SHORT PROBLEM 1: Set down the passage of the guitar teacher article verbatim, everything from "By Tom Hess" down to "is for you.".

SOURCE PASSAGE:
By Tom Hess
If you really want to learn music well, you will do so much faster with a good guitar teacher. Imagine an 8th grader saying he doesn't need to go to school anymore because he thinks he has already learned what one needs to know in life. Sounds ridiculous right? Well it is, but that is the exact same attitude that many guitar players have about music. Before I go on any further, let me clarify to you that if your goal is to play a few simple songs around the campfire your need for a teacher is not really needed. For those of you who want to reach a higher level of guitar playing than where you currently are, this article is for you.
Most of us can think of some good guitar players out there who never had a formal music lesson in their life, and yet they still seem to have done quite well for themselves. Many people look at a guitar player like this and think "Hey if that person can succeed on his/her own, why can't I?" It is a valid question, and sure you can learn some things on your own without a guitar teacher. But why take the risk of doing it on your own when it usually doesn't work, when you could find a guitar teacher that can make things work for you? Most people who choose not to work with a teacher either:
- Have significant financial problems (that make paying for guitar lessons impossible).
- Don't care enough about one's own musical progress to invest the time and money in himself/herself.
- Just doesn't understand how much a great teacher can help a student in more ways than one may have realized.
Most people who don't take guitar lessons fall into the last category. So it is to these people specifically that this article is written for. Let's go over the obvious. Without a good guitar teacher, you may spend hours, days, weeks, months and even years trying to learn things with limited results, when a teacher might be able to show you in as little as a few minutes. Your progress is going to move much more rapidly (and correctly) with a teacher than without one.

THE DATA:

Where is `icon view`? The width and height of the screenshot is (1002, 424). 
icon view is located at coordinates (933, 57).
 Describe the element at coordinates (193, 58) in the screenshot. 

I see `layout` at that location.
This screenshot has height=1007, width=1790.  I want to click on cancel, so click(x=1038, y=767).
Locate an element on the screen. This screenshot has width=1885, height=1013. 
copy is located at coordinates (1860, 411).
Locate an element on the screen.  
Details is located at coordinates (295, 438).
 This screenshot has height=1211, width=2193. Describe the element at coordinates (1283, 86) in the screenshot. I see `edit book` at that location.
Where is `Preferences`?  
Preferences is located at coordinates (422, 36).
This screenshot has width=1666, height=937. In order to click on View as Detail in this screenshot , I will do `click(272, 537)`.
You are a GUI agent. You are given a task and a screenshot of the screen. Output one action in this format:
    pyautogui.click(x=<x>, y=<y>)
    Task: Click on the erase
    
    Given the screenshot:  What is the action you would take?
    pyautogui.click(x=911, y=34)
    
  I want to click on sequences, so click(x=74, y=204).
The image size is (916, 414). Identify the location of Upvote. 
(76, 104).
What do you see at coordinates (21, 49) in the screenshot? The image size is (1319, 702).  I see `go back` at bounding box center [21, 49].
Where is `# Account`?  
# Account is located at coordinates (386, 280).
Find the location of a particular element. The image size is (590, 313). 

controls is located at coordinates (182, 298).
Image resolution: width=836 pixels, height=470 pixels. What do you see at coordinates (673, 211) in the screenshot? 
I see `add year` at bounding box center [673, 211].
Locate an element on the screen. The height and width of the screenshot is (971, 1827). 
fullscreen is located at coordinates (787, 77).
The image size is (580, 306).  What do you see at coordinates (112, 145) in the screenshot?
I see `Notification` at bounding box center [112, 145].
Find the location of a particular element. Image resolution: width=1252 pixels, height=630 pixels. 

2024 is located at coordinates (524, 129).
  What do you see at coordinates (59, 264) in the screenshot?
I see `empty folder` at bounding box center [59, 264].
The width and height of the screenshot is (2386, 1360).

SHORT PROBLEM 2: Rewrite the records, everything from the line containing "The image size is (916, 414)." down to the end of the records, as a Markdown table with the columns Number and Record, omitting blank lines.

FINISHED ANSWER 1:
By Tom Hess
If you really want to learn music well, you will do so much faster with a good guitar teacher. Imagine an 8th grader saying he doesn't need to go to school anymore because he thinks he has already learned what one needs to know in life. Sounds ridiculous right? Well it is, but that is the exact same attitude that many guitar players have about music. Before I go on any further, let me clarify to you that if your goal is to play a few simple songs around the campfire your need for a teacher is not really needed. For those of you who want to reach a higher level of guitar playing than where you currently are, this article is for you.

FINISHED ANSWER 2:
| Number | Record |
|---|---|
| 1 | The image size is (916, 414). Identify the location of Upvote.  |
| 2 | (76, 104). |
| 3 | What do you see at coordinates (21, 49) in the screenshot? The image size is (1319, 702).  I see `go back` at bounding box center [21, 49]. |
| 4 | Where is `# Account`?   |
| 5 | # Account is located at coordinates (386, 280). |
| 6 | Find the location of a particular element. The image size is (590, 313).  |
| 7 | controls is located at coordinates (182, 298). |
| 8 | Image resolution: width=836 pixels, height=470 pixels. What do you see at coordinates (673, 211) in the screenshot?  |
| 9 | I see `add year` at bounding box center [673, 211]. |
| 10 | Locate an element on the screen. The height and width of the screenshot is (971, 1827).  |
| 11 | fullscreen is located at coordinates (787, 77). |
| 12 | The image size is (580, 306).  What do you see at coordinates (112, 145) in the screenshot? |
| 13 | I see `Notification` at bounding box center [112, 145]. |
| 14 | Find the location of a particular element. Image resolution: width=1252 pixels, height=630 pixels.  |
| 15 | 2024 is located at coordinates (524, 129). |
| 16 |   What do you see at coordinates (59, 264) in the screenshot? |
| 17 | I see `empty folder` at bounding box center [59, 264]. |
| 18 | The width and height of the screenshot is (2386, 1360). |